___ Records to process

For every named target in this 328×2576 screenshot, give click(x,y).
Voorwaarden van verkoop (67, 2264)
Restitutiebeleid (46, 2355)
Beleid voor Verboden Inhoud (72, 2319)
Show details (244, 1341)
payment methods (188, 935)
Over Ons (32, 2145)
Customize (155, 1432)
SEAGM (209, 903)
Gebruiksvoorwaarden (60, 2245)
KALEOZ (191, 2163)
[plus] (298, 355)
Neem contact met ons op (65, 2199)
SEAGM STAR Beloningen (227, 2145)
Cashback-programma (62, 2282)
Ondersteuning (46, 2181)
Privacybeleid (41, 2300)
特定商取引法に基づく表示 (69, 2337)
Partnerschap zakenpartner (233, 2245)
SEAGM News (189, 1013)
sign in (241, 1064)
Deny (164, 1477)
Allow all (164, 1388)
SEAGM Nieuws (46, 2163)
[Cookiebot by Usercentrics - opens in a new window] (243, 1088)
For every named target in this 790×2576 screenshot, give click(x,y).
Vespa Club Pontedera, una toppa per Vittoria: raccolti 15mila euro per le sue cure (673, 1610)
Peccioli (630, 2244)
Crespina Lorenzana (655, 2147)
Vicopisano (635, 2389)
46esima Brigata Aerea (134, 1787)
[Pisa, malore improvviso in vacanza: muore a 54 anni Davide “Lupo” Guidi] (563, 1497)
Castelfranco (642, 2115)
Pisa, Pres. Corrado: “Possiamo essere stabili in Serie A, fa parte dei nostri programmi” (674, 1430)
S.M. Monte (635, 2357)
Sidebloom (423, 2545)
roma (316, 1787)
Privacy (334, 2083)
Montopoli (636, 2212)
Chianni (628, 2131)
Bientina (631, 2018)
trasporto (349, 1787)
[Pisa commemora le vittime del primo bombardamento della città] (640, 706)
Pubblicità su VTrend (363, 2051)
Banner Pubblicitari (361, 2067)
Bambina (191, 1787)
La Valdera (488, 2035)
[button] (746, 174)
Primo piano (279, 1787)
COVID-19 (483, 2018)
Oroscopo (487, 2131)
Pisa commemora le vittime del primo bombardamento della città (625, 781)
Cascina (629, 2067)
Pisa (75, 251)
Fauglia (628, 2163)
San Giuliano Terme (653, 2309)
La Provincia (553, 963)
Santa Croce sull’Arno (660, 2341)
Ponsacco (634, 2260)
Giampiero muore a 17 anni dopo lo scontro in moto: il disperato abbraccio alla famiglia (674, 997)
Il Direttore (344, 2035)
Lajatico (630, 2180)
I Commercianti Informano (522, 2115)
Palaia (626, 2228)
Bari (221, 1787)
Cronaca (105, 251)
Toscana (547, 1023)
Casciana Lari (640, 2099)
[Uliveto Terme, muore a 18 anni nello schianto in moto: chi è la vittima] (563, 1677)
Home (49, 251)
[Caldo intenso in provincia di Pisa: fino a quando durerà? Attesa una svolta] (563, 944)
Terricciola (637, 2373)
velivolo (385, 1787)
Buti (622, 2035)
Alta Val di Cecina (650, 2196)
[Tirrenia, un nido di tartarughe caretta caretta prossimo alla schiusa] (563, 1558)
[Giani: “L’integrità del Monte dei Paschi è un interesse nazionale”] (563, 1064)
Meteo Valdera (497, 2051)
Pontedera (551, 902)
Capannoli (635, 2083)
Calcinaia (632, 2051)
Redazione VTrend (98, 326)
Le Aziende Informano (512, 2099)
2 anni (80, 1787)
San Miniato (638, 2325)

______

## Description of the task
Write out exactly the lines above between the line with "La Provincia (553, 963)" and the line with "[Caldo intenso in", inclusive, and nothing beyond them.

## Answer to this exercise
La Provincia (553, 963)
Santa Croce sull’Arno (660, 2341)
Ponsacco (634, 2260)
Giampiero muore a 17 anni dopo lo scontro in moto: il disperato abbraccio alla famiglia (674, 997)
Il Direttore (344, 2035)
Lajatico (630, 2180)
I Commercianti Informano (522, 2115)
Palaia (626, 2228)
Bari (221, 1787)
Cronaca (105, 251)
Toscana (547, 1023)
Casciana Lari (640, 2099)
[Uliveto Terme, muore a 18 anni nello schianto in moto: chi è la vittima] (563, 1677)
Home (49, 251)
[Caldo intenso in provincia di Pisa: fino a quando durerà? Attesa una svolta] (563, 944)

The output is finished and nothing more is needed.